*Material for this task*
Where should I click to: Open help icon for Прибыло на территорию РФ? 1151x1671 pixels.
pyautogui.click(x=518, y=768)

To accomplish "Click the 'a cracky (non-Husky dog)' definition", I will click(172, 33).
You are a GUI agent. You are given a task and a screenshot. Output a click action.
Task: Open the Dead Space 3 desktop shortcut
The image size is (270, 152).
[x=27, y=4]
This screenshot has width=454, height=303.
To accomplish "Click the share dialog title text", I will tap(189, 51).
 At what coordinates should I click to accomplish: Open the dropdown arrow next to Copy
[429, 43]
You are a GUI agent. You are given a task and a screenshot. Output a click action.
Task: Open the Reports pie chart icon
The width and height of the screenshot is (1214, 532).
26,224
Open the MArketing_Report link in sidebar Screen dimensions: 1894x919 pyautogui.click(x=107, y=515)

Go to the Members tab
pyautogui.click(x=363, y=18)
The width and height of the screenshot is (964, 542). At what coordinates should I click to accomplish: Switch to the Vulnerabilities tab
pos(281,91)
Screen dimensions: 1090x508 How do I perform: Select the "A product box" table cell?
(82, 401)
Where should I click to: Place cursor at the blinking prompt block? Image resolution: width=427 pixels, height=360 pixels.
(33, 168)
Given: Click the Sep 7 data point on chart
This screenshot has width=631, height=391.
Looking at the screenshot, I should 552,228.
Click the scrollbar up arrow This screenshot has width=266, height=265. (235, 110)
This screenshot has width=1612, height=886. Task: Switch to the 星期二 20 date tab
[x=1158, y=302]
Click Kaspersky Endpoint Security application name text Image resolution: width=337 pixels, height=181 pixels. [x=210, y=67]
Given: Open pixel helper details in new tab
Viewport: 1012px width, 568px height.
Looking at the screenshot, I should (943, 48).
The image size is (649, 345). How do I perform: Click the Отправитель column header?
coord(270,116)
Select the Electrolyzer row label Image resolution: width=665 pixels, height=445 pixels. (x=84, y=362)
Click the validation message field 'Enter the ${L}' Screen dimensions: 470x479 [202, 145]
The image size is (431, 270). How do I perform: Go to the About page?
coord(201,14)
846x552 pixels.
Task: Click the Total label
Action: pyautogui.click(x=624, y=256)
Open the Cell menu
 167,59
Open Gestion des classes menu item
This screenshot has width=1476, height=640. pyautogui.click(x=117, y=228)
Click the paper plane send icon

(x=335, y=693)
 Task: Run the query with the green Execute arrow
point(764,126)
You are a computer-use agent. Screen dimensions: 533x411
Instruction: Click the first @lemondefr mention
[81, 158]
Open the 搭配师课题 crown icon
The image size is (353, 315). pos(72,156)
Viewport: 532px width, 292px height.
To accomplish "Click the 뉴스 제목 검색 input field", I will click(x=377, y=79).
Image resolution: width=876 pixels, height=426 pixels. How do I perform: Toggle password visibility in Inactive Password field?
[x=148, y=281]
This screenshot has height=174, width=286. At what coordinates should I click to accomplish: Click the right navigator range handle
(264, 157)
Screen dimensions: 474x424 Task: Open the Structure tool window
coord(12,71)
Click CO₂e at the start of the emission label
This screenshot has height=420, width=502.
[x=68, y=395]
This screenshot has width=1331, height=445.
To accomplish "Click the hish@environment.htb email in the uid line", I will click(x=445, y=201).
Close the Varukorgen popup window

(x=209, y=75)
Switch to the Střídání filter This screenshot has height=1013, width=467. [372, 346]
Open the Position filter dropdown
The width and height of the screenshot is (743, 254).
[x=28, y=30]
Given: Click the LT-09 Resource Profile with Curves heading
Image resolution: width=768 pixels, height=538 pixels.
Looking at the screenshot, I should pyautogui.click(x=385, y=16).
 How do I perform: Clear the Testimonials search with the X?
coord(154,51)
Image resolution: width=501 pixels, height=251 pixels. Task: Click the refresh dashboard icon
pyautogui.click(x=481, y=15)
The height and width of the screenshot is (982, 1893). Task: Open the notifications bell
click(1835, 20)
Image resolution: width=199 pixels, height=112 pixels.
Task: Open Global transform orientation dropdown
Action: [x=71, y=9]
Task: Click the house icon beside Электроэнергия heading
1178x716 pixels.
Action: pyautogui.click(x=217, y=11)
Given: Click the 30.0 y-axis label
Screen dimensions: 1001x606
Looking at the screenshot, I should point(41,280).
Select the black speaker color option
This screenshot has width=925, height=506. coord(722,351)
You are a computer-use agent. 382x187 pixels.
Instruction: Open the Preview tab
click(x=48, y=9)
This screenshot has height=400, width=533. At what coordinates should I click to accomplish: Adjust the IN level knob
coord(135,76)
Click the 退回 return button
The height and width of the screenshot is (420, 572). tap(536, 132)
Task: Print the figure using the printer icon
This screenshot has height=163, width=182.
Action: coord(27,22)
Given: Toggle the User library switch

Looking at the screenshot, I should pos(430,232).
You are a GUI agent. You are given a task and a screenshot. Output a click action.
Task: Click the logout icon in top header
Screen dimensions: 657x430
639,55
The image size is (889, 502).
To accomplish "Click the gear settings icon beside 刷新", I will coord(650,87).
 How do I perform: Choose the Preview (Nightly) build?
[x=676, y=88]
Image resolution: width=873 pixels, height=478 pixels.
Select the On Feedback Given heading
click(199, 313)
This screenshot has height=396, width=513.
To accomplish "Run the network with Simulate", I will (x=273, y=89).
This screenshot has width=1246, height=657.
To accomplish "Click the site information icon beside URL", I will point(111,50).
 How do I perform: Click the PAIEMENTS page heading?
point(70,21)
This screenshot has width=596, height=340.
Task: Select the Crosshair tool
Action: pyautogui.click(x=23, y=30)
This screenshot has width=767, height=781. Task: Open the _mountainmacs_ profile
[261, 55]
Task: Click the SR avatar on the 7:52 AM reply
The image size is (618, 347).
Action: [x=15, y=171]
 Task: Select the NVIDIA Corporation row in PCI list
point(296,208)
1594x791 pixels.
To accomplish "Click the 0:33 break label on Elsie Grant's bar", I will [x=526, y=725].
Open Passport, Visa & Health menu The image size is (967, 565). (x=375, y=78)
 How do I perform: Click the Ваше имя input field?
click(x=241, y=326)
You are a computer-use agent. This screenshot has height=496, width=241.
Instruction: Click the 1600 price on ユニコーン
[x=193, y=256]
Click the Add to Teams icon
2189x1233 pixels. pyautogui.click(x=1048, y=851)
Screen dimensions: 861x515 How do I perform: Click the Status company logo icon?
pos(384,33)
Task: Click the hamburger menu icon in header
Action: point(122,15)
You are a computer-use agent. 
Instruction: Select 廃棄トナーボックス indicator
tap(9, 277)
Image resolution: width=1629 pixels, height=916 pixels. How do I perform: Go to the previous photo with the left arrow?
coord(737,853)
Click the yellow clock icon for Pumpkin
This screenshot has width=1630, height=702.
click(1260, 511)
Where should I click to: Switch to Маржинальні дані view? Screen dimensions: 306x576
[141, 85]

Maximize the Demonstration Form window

*Exercise aim*
Copy out every line above where "chart" is present.

*Answer below*
Task: Open the Reports pie chart icon
Given: Click the Sep 7 data point on chart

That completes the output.